What you need to do> Using the records below, reproduce exactly the lines from the one containing "Screen dimensions: 572x232" through the end, and nothing more; skip the images.

Excerpts from a dataset>
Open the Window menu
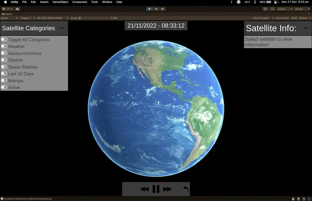Viewport: 312px width, 201px height. click(107, 2)
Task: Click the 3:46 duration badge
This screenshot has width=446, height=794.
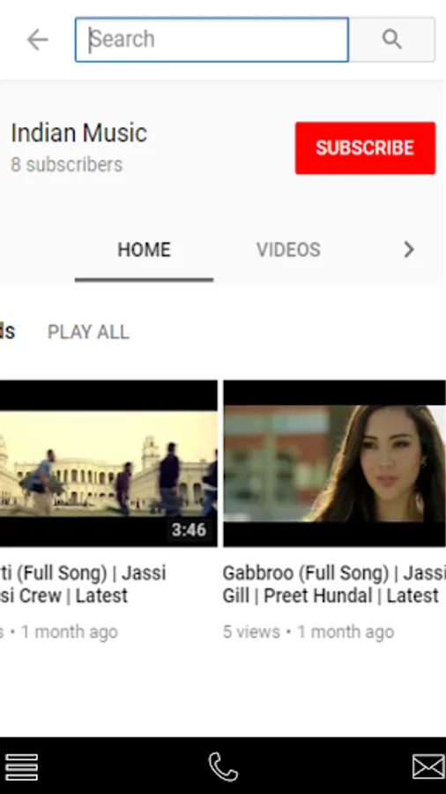Action: 190,529
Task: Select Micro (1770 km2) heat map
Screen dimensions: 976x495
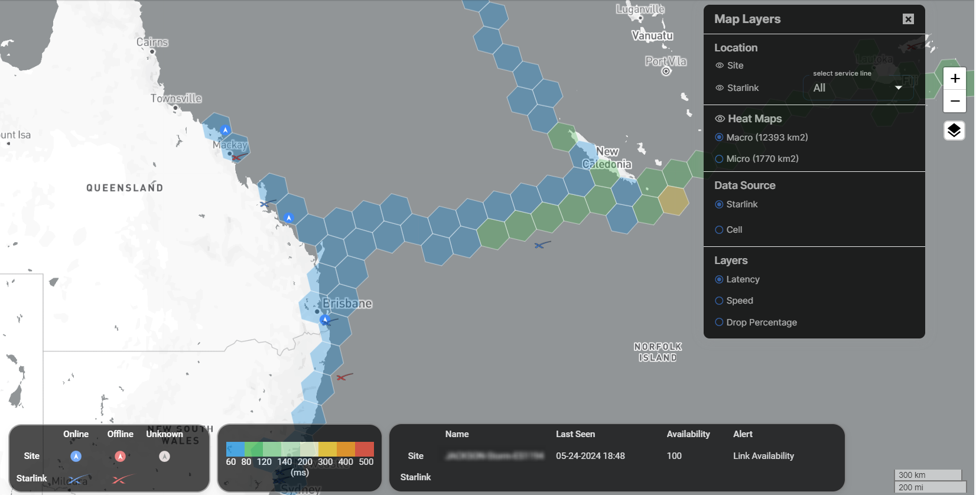Action: (x=719, y=159)
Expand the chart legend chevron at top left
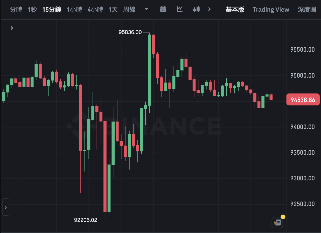The height and width of the screenshot is (233, 321). 12,28
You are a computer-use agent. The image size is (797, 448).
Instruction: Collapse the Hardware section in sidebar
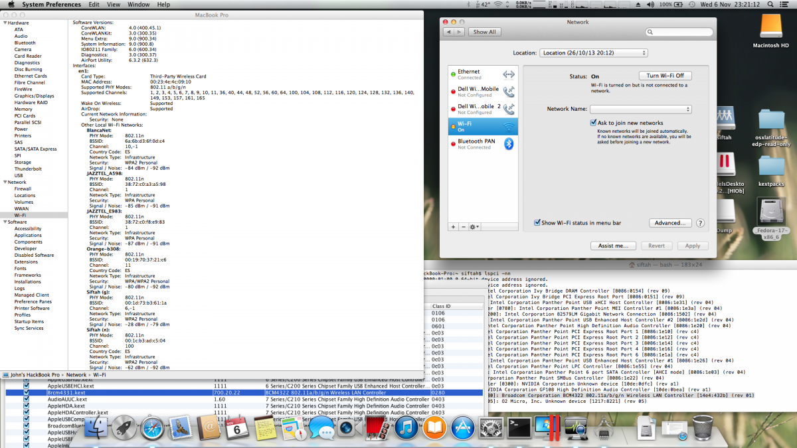coord(5,23)
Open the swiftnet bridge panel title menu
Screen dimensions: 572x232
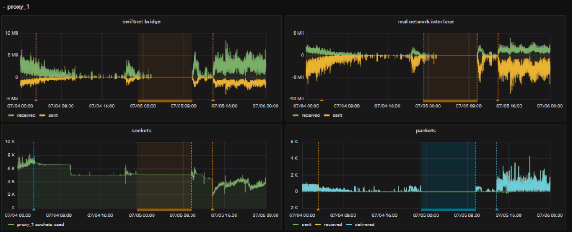142,21
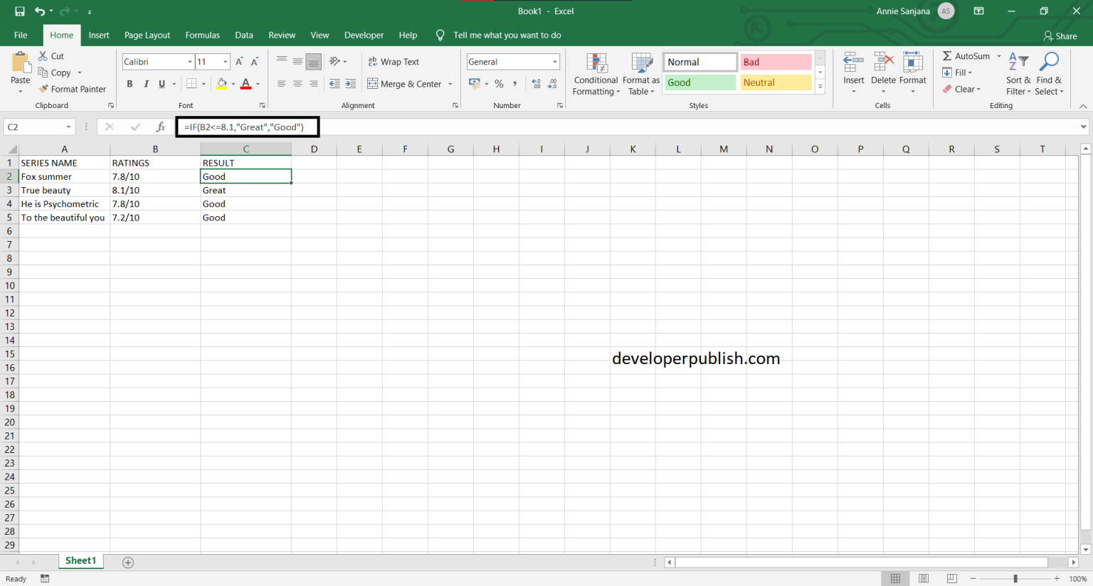This screenshot has width=1093, height=586.
Task: Apply bold formatting from the Font group
Action: point(130,84)
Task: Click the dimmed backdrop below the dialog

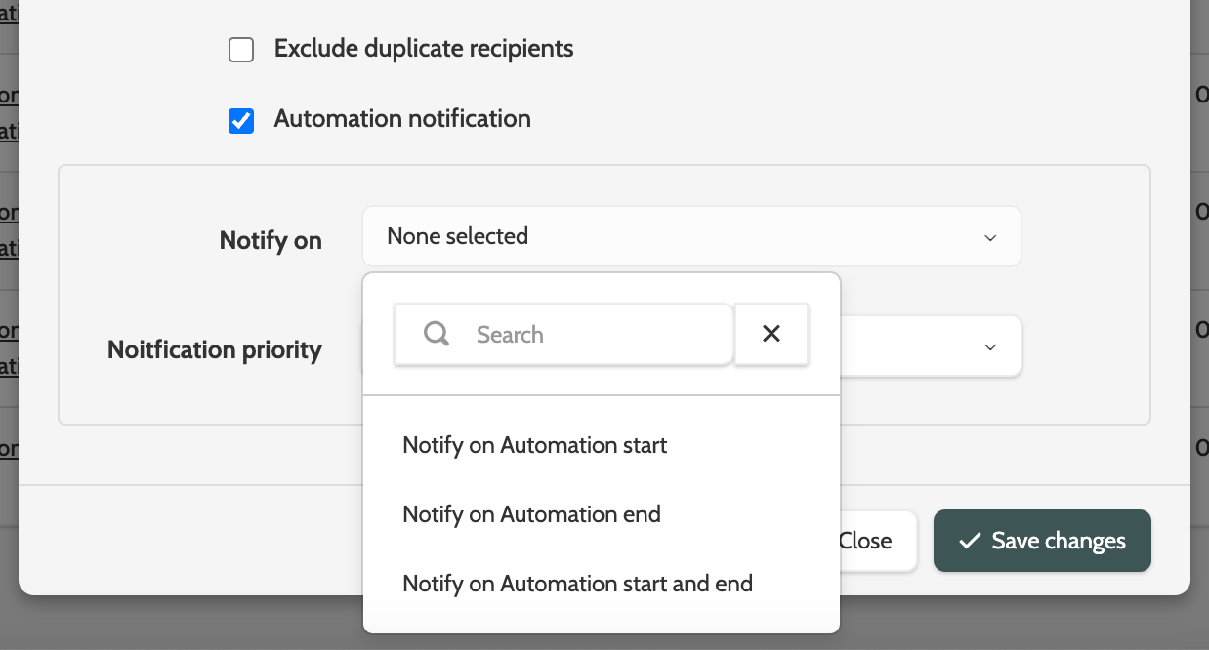Action: click(977, 625)
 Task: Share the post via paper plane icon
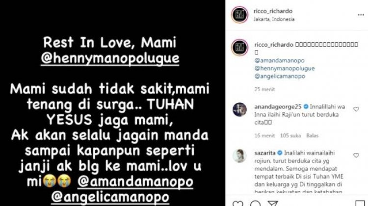click(272, 204)
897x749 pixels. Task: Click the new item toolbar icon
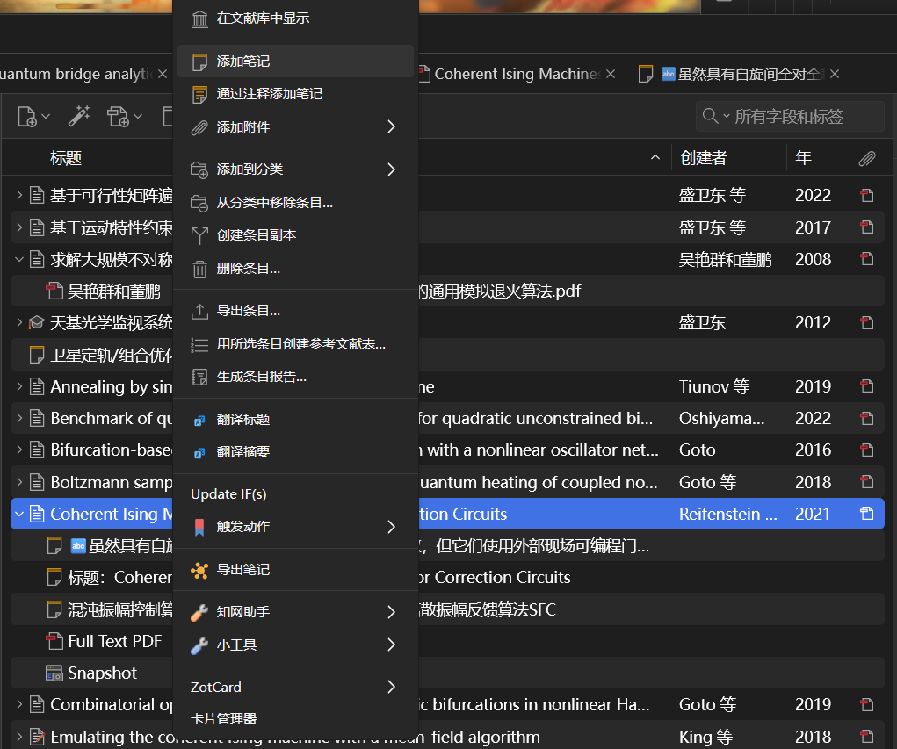pyautogui.click(x=28, y=116)
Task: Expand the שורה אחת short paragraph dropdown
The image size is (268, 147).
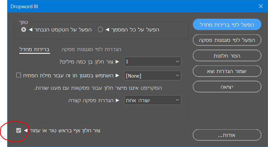Action: pos(153,100)
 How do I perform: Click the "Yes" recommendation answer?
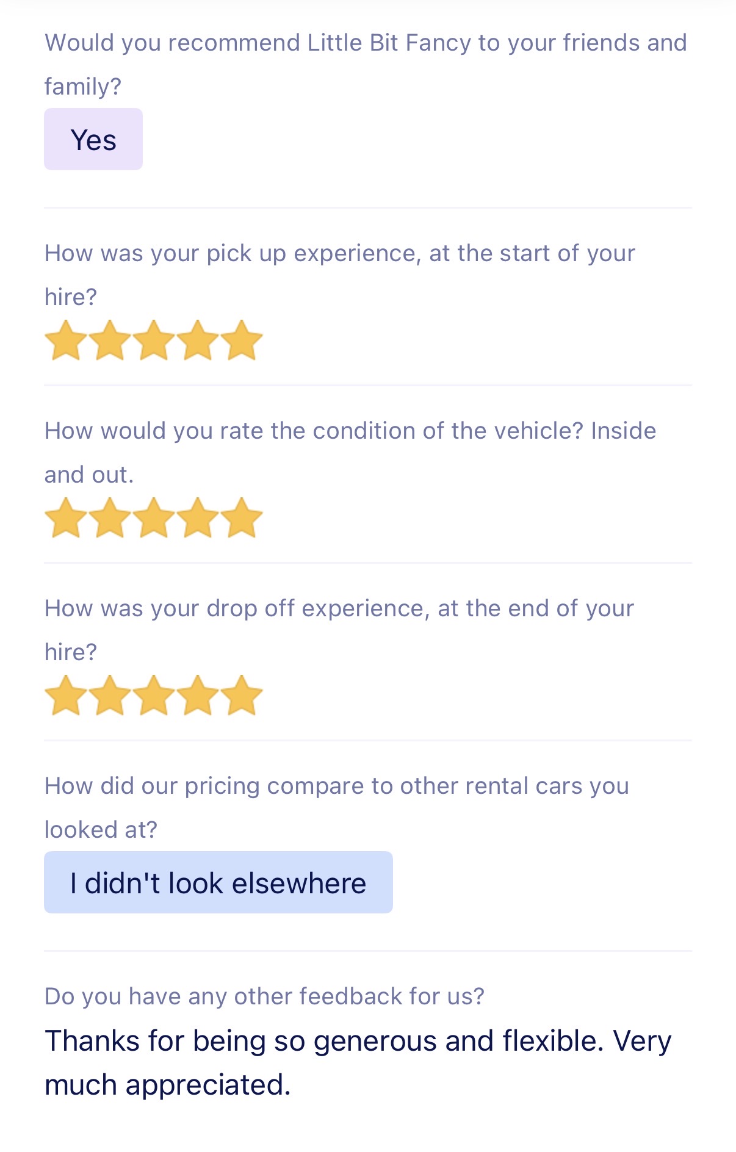pyautogui.click(x=93, y=140)
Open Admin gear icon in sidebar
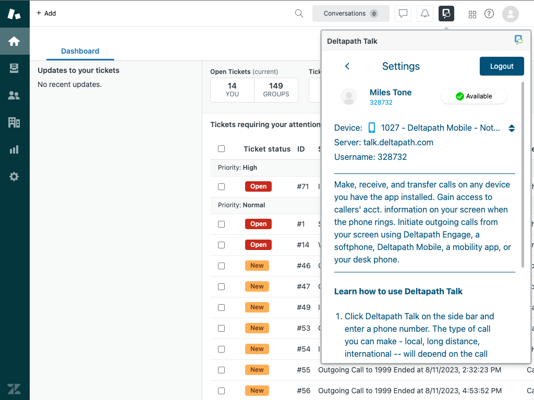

Output of the task>
Screen dimensions: 572x232
142,21
This screenshot has width=1093, height=586.
Task: Apply bold formatting from the Font group
Action: point(130,84)
Task: Click the dimmed backdrop below the dialog

Action: click(977, 625)
 Task: Share the post via paper plane icon
click(272, 204)
897x749 pixels. Task: Click the new item toolbar icon
pyautogui.click(x=28, y=116)
Task: Expand the שורה אחת short paragraph dropdown
The image size is (268, 147).
Action: pos(153,100)
 How do I perform: Click the "Yes" recommendation answer?
pyautogui.click(x=93, y=140)
Open Admin gear icon in sidebar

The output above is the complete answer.